Provided records >>
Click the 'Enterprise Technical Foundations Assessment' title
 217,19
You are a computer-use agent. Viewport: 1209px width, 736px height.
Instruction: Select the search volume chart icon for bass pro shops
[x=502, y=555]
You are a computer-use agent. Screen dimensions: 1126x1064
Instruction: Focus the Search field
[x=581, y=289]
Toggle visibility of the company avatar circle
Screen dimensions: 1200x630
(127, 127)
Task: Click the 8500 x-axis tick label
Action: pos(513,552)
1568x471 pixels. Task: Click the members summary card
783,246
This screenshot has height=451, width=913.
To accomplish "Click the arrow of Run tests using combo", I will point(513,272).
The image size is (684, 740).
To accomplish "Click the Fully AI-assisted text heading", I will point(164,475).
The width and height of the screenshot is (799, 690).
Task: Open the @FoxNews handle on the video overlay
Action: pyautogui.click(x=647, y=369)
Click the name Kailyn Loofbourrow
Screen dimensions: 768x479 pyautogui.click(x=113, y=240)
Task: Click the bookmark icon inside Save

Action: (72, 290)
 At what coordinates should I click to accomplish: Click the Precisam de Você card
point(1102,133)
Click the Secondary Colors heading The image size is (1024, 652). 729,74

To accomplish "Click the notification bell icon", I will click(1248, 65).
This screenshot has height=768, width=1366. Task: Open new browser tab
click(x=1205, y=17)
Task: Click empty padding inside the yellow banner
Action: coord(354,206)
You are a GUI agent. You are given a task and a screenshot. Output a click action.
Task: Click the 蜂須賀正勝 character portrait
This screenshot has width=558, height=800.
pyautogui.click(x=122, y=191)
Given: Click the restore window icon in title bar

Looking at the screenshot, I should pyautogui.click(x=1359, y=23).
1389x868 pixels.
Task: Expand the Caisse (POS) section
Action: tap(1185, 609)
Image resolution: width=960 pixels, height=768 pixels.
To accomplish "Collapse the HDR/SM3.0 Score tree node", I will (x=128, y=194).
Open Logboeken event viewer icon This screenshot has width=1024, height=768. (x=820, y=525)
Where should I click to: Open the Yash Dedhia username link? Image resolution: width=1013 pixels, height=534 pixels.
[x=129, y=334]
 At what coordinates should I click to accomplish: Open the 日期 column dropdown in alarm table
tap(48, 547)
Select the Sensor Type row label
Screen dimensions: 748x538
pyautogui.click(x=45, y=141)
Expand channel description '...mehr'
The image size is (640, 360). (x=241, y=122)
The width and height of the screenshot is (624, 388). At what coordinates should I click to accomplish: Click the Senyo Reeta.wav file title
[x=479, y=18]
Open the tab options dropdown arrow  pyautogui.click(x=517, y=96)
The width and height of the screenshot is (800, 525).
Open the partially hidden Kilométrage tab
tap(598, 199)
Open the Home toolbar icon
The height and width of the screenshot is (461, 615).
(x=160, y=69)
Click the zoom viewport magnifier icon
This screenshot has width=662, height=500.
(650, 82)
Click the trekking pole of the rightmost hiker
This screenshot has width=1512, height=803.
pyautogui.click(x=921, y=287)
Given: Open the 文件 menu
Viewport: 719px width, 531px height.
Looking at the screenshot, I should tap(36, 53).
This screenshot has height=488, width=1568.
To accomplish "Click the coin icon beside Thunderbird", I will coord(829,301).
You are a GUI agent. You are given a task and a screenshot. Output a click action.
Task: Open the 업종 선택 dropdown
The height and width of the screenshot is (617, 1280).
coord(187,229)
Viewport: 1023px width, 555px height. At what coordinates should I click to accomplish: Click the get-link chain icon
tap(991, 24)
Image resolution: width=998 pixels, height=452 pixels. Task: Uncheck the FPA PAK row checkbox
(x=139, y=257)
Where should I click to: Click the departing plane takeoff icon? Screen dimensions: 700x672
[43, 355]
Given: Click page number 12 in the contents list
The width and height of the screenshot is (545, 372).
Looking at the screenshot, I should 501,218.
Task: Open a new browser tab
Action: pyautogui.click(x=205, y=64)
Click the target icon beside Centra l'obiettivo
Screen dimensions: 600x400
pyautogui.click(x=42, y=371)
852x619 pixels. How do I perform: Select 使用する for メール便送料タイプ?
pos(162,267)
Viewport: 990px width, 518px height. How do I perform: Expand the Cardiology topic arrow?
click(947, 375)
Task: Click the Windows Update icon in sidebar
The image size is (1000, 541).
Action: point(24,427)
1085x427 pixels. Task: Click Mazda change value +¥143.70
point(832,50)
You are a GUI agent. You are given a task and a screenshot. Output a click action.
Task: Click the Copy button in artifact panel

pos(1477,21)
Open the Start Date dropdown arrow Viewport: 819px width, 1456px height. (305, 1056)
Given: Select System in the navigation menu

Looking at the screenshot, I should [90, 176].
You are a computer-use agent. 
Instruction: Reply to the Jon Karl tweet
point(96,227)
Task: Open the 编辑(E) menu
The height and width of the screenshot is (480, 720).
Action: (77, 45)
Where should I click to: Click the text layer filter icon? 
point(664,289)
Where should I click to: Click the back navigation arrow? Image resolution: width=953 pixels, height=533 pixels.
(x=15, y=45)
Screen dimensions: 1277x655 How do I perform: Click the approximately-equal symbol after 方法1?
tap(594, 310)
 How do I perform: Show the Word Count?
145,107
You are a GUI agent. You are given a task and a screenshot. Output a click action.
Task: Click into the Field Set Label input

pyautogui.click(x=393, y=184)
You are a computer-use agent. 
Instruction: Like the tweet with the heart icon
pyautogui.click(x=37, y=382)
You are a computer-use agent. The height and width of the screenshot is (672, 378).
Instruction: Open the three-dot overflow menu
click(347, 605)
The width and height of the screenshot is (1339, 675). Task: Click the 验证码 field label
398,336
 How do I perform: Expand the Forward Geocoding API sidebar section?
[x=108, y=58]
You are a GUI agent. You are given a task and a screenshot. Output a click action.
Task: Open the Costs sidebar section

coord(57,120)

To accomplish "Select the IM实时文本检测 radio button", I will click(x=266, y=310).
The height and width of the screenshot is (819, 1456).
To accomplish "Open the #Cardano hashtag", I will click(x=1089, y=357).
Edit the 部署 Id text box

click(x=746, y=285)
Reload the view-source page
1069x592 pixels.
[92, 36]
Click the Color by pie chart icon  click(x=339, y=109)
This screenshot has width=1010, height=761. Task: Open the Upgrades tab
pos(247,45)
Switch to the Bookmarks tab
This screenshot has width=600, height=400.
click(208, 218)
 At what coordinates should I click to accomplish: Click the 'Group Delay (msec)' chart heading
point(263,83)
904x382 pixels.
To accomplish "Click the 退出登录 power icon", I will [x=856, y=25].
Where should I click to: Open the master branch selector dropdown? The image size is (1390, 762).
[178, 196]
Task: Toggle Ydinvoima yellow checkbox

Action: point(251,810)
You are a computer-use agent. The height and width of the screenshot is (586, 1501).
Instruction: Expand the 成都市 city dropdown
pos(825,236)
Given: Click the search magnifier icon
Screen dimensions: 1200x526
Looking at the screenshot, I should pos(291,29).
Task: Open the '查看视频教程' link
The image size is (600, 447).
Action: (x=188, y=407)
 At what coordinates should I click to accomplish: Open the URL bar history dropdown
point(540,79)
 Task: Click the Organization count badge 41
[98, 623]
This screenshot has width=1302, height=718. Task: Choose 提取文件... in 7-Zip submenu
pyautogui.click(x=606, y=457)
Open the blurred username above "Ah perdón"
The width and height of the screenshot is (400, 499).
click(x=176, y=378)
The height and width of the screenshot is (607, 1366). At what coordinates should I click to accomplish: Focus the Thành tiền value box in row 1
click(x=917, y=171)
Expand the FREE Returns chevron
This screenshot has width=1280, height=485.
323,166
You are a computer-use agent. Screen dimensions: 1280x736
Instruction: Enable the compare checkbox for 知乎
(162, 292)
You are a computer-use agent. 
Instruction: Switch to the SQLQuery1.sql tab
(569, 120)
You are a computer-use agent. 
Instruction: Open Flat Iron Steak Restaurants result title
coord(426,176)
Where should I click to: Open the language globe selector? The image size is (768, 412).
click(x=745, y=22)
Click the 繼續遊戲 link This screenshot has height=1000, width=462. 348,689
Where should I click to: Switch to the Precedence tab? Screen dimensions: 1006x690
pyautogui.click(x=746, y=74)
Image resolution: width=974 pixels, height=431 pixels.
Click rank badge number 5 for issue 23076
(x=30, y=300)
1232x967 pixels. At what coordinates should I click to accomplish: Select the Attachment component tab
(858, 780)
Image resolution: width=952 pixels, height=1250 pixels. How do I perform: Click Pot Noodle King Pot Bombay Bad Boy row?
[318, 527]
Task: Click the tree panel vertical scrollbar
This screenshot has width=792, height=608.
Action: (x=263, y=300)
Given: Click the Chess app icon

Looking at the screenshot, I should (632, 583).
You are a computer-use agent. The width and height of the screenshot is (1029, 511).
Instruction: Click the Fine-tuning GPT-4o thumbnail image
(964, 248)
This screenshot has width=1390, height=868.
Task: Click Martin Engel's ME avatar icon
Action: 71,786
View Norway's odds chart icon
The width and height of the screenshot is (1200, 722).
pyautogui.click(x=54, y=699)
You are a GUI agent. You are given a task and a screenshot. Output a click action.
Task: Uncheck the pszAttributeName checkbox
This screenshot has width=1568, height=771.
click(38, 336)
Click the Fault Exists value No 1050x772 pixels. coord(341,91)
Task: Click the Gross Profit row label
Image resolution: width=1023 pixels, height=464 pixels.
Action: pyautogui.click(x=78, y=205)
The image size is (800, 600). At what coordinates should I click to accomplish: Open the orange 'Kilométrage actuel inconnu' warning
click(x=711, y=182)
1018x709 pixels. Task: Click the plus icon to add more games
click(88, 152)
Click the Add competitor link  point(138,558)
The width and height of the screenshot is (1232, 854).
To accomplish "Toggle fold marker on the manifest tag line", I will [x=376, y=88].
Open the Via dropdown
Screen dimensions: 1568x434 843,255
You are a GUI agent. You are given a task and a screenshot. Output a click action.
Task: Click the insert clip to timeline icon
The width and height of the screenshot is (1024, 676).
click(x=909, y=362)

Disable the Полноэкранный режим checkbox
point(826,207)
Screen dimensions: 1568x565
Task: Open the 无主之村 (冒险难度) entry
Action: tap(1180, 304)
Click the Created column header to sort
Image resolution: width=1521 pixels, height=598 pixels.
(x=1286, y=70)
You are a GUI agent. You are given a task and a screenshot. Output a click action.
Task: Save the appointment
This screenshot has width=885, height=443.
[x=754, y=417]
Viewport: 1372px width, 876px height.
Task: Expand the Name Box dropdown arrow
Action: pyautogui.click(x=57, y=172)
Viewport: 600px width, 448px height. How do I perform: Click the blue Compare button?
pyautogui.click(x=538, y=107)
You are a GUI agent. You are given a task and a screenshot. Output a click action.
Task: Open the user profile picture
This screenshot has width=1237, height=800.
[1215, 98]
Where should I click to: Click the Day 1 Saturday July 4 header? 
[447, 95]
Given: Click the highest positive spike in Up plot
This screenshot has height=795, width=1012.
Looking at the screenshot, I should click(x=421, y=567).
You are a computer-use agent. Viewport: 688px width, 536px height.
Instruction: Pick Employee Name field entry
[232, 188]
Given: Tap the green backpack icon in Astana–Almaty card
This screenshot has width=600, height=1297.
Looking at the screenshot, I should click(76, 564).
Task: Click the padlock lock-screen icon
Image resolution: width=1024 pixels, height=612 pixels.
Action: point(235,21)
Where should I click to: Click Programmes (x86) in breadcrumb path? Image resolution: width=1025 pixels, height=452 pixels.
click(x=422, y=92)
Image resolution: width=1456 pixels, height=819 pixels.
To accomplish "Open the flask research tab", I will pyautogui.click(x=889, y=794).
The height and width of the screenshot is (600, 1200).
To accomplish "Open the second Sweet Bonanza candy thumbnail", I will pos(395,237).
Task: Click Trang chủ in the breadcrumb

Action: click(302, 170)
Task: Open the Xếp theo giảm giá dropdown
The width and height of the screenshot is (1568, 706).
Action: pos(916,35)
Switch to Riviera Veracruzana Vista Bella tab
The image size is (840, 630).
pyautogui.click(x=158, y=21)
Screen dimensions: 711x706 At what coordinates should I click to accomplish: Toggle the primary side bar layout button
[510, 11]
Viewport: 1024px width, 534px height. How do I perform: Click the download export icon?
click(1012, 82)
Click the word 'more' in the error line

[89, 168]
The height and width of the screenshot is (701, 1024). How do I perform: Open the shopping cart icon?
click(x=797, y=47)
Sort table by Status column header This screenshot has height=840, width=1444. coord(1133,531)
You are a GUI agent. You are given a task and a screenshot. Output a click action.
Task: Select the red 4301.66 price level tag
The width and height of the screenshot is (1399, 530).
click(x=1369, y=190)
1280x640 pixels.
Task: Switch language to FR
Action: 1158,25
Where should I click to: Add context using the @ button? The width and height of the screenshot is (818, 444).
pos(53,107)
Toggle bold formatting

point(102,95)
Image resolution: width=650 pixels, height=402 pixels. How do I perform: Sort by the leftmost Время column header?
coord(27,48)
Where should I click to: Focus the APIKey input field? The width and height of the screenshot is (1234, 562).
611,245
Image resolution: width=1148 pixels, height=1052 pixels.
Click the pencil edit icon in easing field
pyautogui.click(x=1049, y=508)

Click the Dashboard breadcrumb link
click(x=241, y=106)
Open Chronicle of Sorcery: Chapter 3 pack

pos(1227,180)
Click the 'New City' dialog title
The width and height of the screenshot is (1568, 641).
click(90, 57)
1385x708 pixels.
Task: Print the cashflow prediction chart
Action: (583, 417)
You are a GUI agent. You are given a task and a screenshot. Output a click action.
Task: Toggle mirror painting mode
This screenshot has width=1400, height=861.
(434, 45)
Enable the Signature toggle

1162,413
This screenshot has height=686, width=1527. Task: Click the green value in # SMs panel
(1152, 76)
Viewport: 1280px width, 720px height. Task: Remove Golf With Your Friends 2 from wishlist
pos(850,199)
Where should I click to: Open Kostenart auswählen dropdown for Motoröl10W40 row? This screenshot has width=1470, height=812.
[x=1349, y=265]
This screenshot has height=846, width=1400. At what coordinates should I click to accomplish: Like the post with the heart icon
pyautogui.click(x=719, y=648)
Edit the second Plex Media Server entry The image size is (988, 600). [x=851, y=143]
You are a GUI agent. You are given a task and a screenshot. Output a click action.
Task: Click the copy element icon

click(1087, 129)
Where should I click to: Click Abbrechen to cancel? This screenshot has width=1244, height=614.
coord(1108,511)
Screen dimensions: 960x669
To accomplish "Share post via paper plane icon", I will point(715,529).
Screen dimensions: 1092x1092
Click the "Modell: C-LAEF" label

Problem to work on >>
Above are the entries. Copy exactly the part that opens with the line containing "Click rank badge number 5 for issue 23076" and closes with the line containing "Task: Click the tree panel vertical scrollbar", and no more.

Answer space >>
Click rank badge number 5 for issue 23076
(x=30, y=300)
1232x967 pixels. At what coordinates should I click to accomplish: Select the Attachment component tab
(858, 780)
Image resolution: width=952 pixels, height=1250 pixels. How do I perform: Click Pot Noodle King Pot Bombay Bad Boy row?
[318, 527]
Task: Click the tree panel vertical scrollbar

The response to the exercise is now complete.